-- Begin DATA LISTING --
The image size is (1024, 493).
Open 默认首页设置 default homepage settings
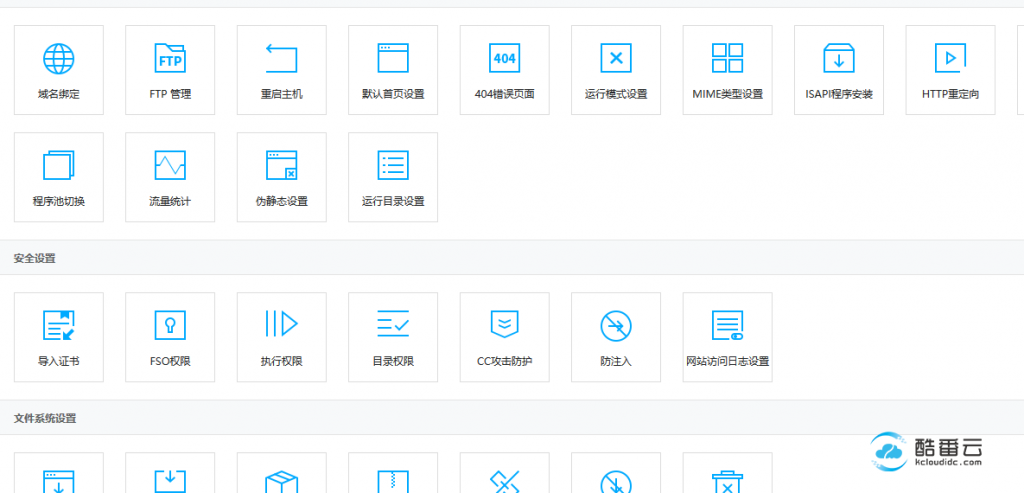(393, 58)
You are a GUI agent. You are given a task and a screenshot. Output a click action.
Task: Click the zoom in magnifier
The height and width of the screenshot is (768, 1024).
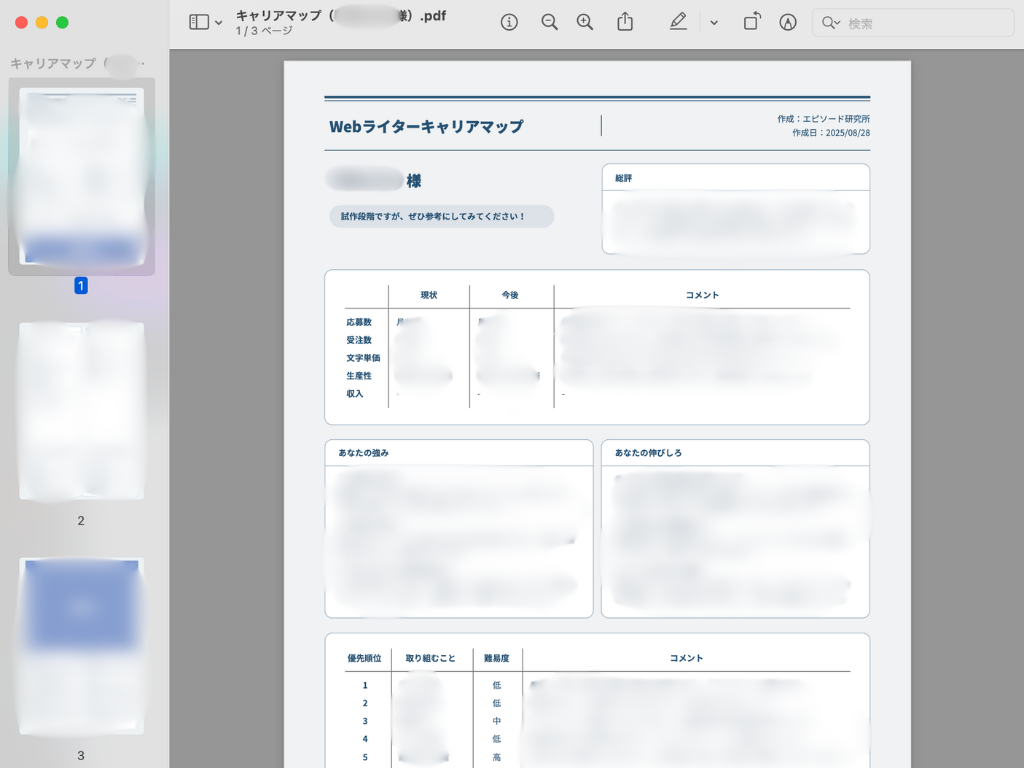click(585, 22)

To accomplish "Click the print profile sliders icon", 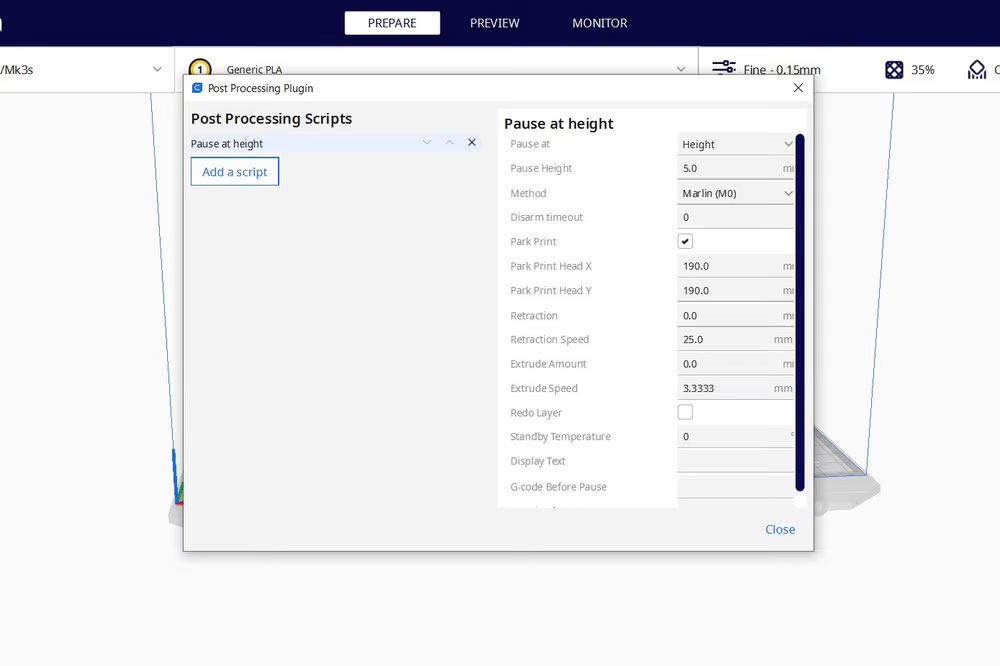I will [x=723, y=69].
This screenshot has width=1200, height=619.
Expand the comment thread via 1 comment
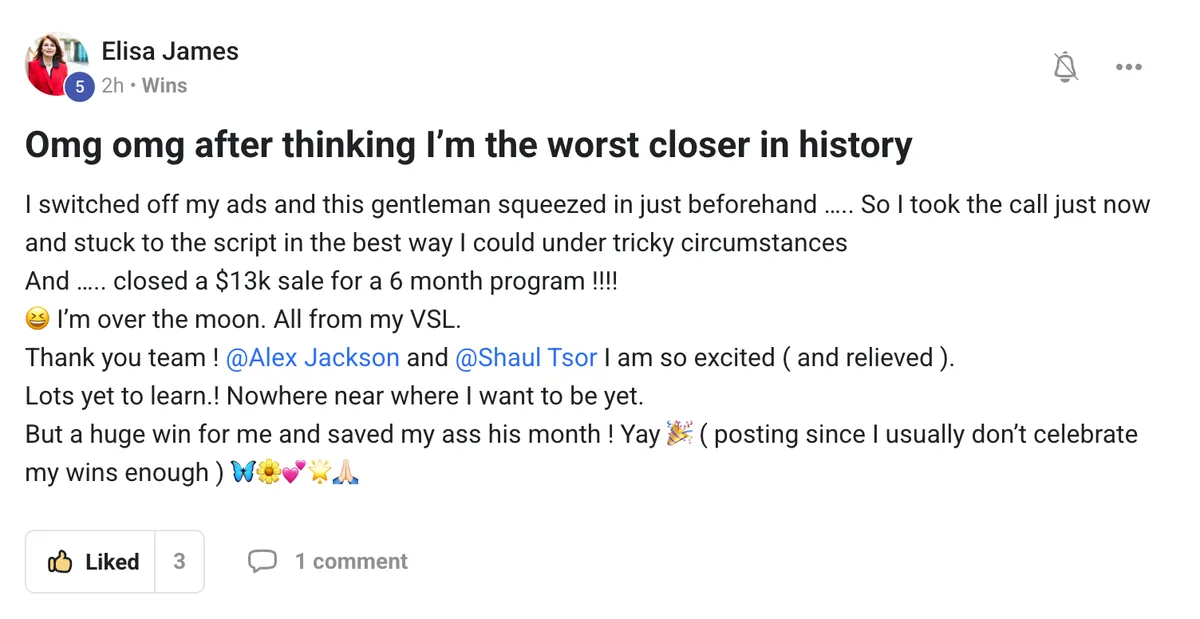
-- End DATA LISTING --
- _EXERCISE PROMPT_:
Swap "comment thread" for "discussion thread" in everything from the line containing "This screenshot has width=1200, height=619." down to the end of the entries, changing nothing else. Give back only those lines, with the pictures left out.

- _CORRECT RESPONSE_:
This screenshot has width=1200, height=619.
Expand the discussion thread via 1 comment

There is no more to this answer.